Work instruction:
Your answer must be the exact lines from the one with "Wszystkie produkty (464, 114)" to the end of the data, both included, with no pictures.

Information provided:

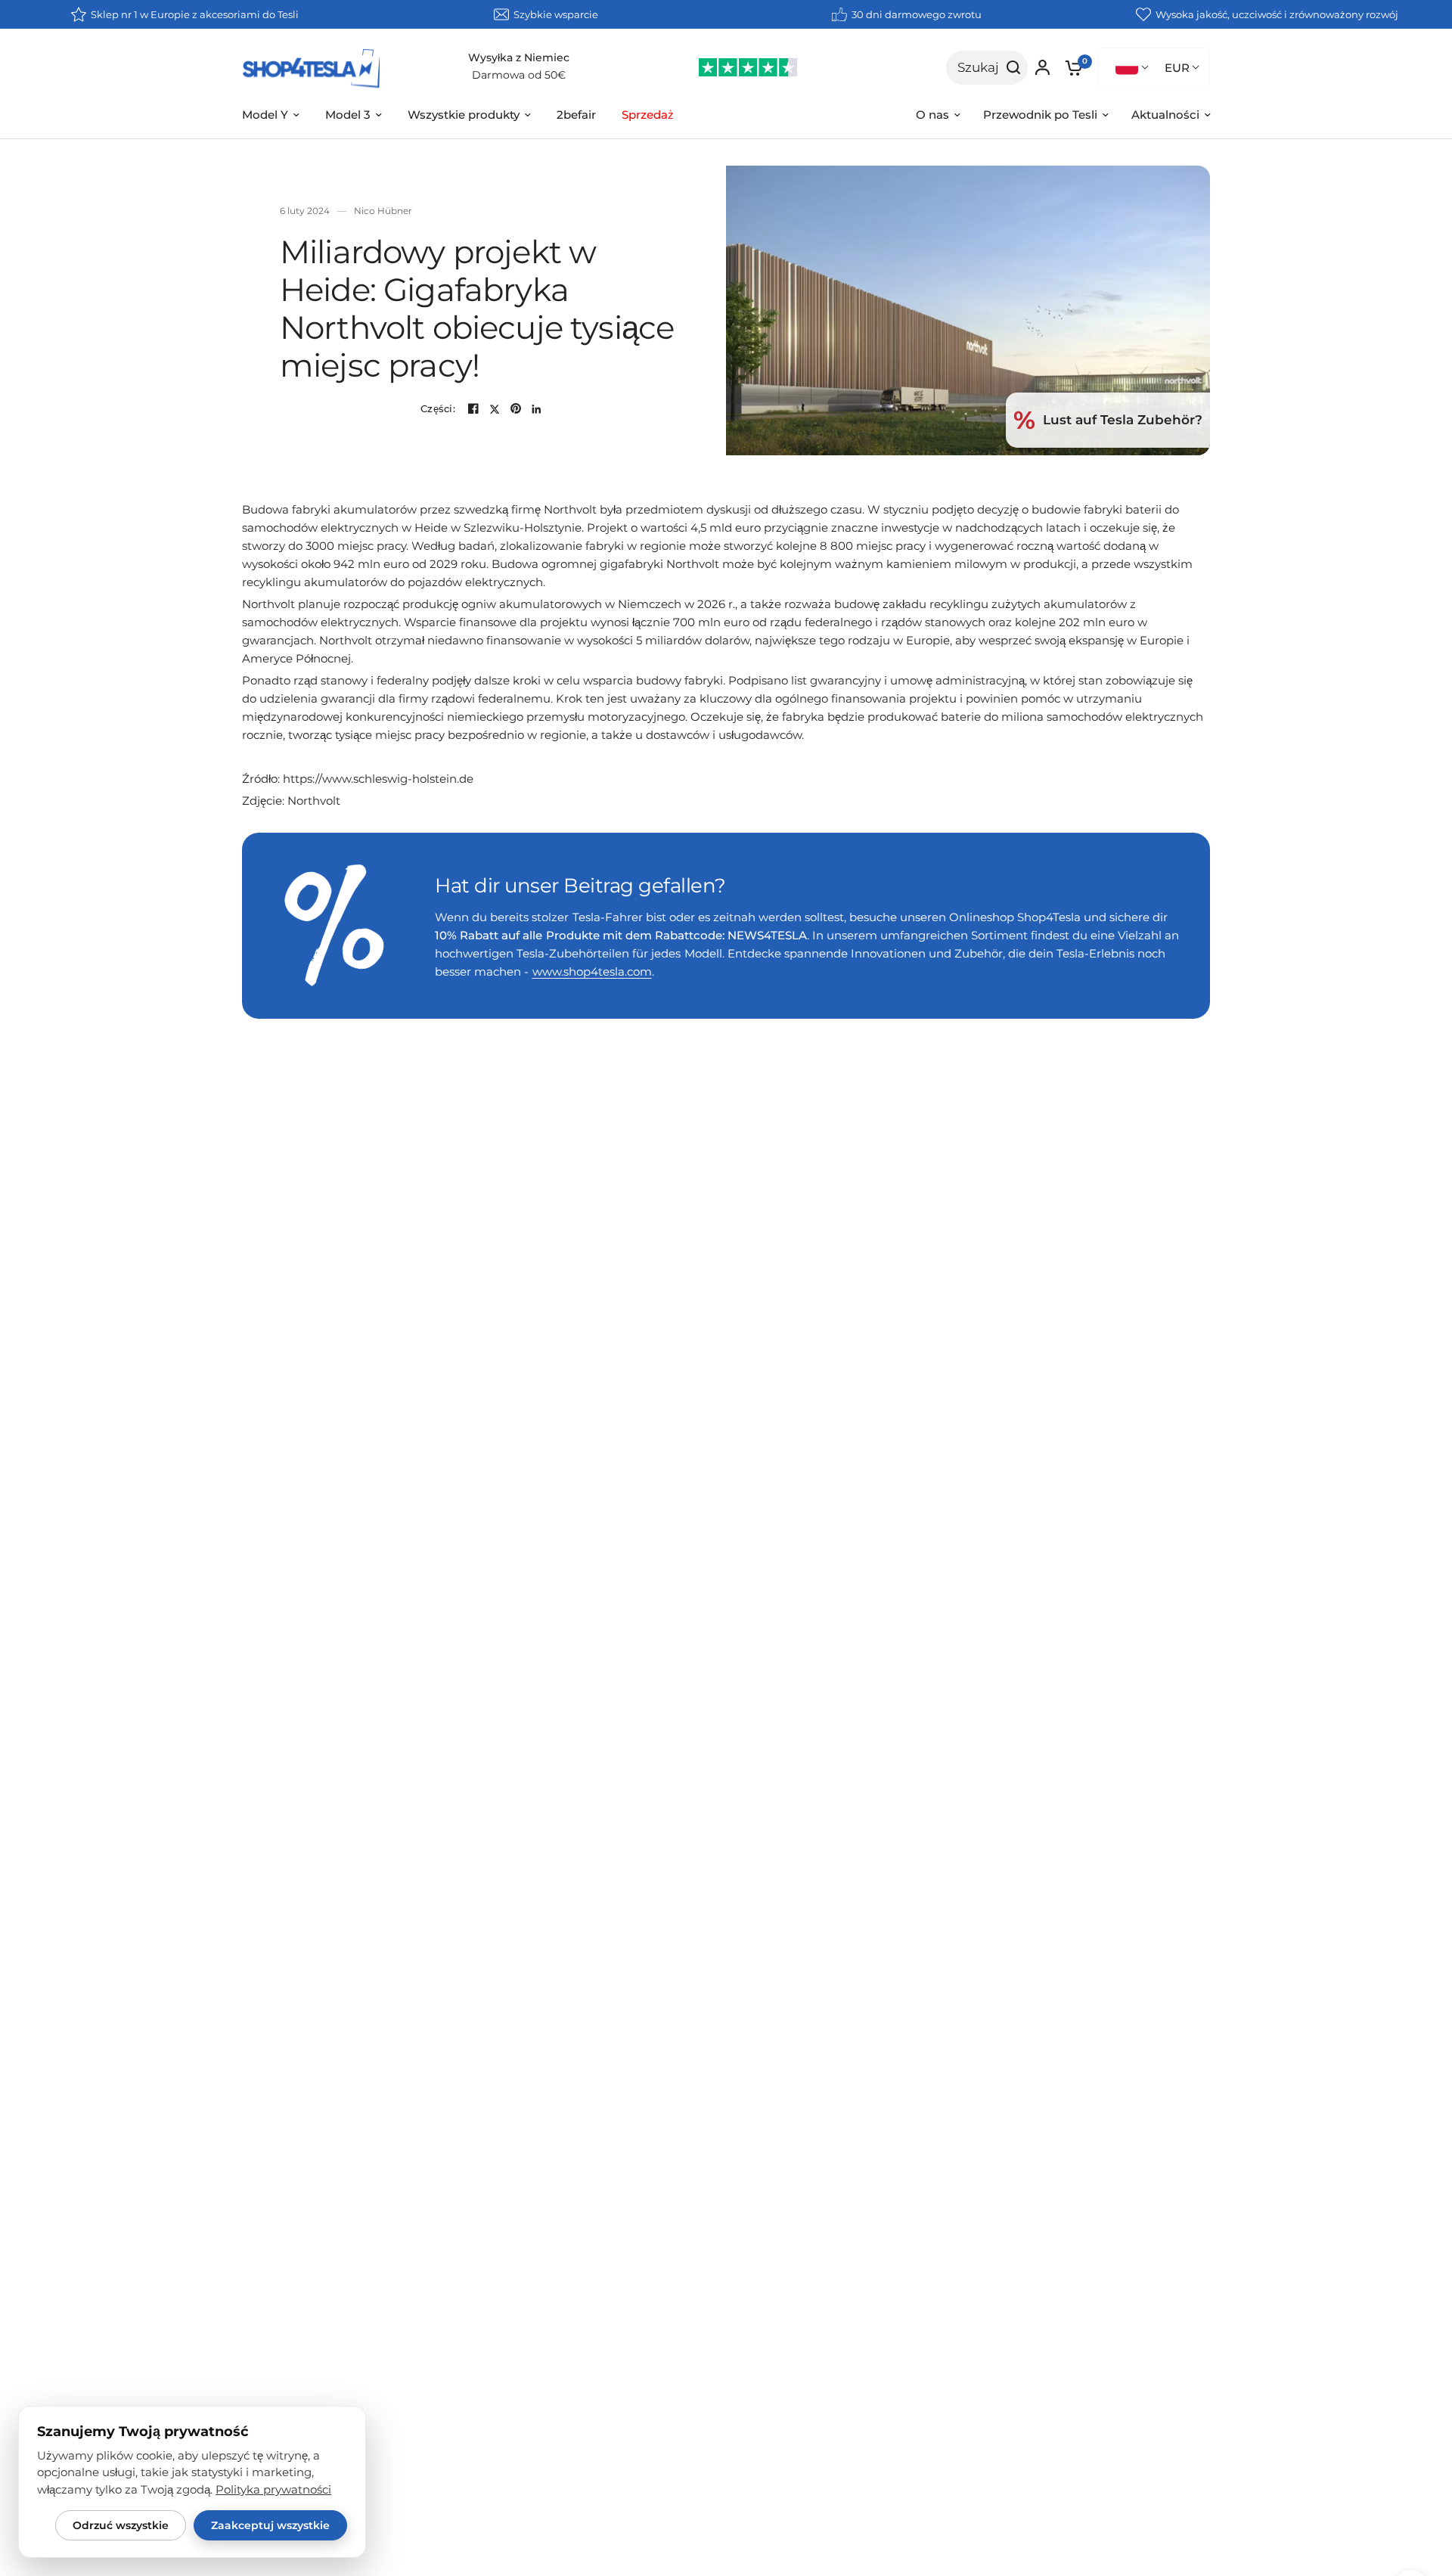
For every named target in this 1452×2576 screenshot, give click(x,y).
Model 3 (348, 114)
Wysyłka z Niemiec (518, 57)
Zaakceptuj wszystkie (270, 2525)
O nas (932, 114)
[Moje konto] (1042, 67)
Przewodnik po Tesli (1040, 114)
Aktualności (1165, 114)
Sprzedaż (648, 114)
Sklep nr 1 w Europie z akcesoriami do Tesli (195, 14)
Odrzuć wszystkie (121, 2525)
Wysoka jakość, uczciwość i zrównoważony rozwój (1277, 14)
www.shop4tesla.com (592, 971)
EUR (1177, 68)
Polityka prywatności (273, 2490)
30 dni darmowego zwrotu (917, 14)
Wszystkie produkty (464, 114)
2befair (576, 114)
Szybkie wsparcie (555, 14)
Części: (437, 409)
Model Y (265, 114)
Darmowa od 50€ (519, 75)
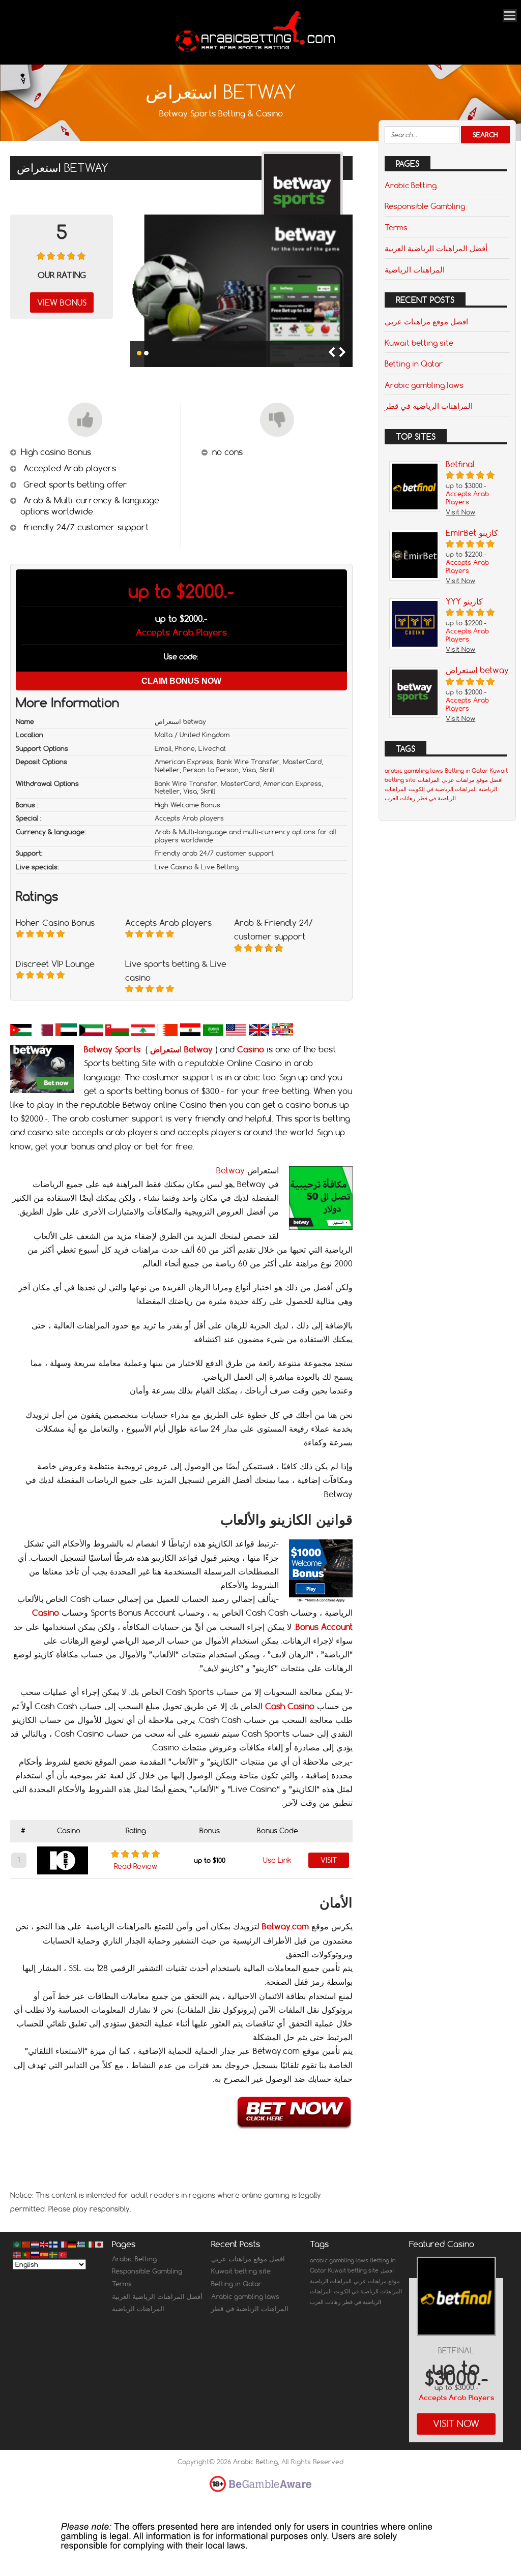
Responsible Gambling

Solution to this problem:
Wszystkie produkty (464, 114)
2befair (576, 114)
Szybkie wsparcie (555, 14)
Części: (437, 409)
Model Y (265, 114)
Darmowa od 50€ (519, 75)
Responsible Gambling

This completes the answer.